▸ **Task details**
Filter the entries for the word "icon". Copy each line in which it occurs.

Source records
+---+
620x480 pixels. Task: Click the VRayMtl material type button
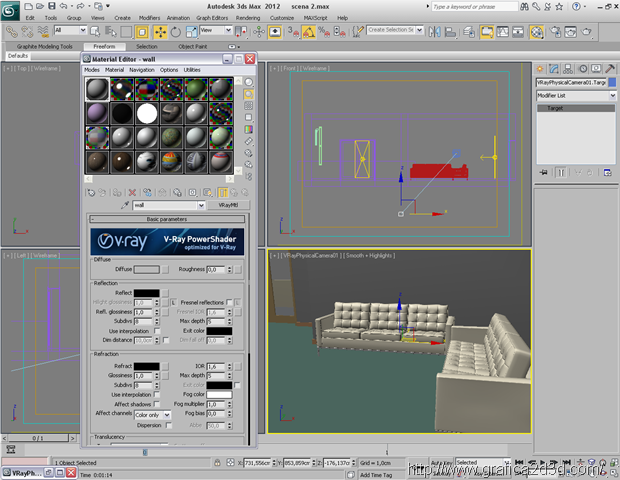228,204
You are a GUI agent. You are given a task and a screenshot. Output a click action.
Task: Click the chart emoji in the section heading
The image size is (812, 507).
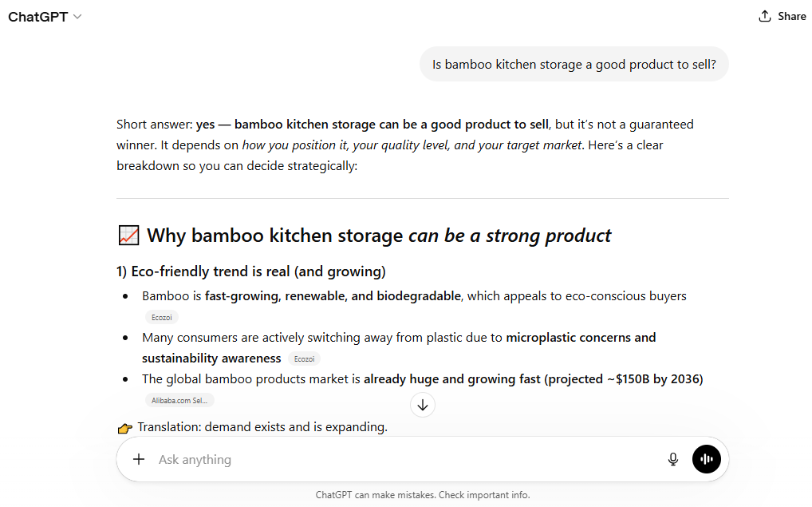tap(128, 234)
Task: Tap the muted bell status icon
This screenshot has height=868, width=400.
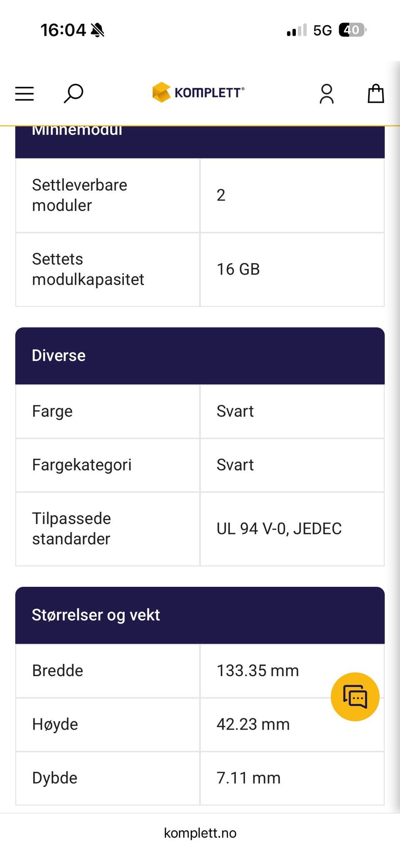Action: (98, 30)
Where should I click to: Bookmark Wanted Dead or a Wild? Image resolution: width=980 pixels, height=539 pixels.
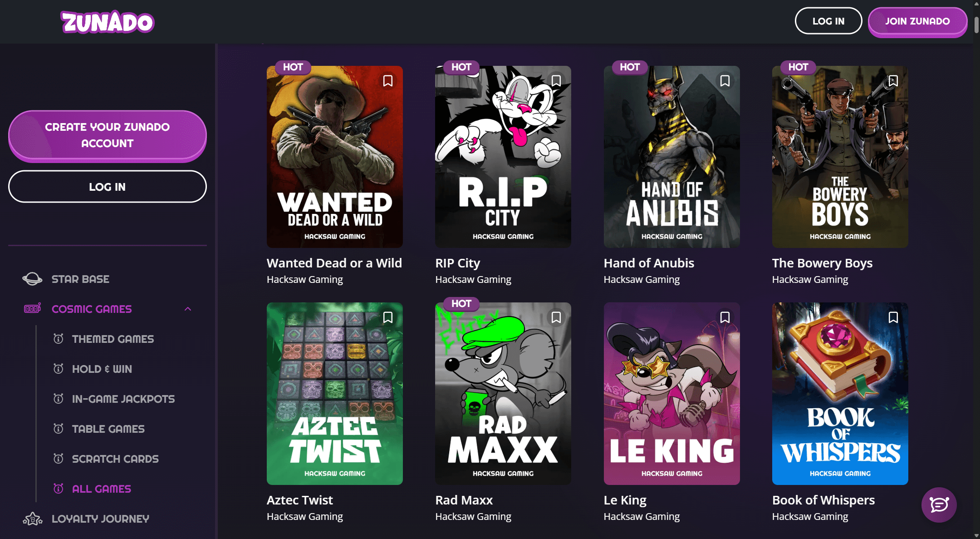[x=388, y=81]
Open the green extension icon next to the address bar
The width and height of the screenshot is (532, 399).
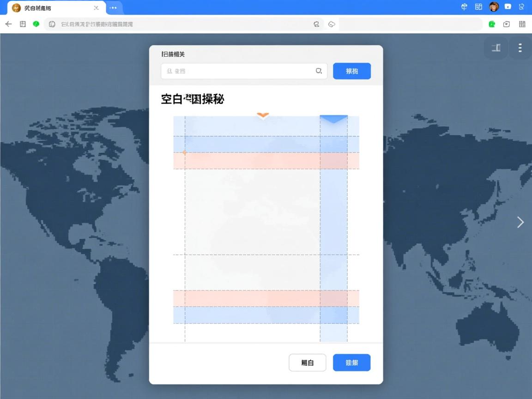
+---+
▸ **Output below**
Task: Tap the muted bell status icon
Open the green extension icon next to the address bar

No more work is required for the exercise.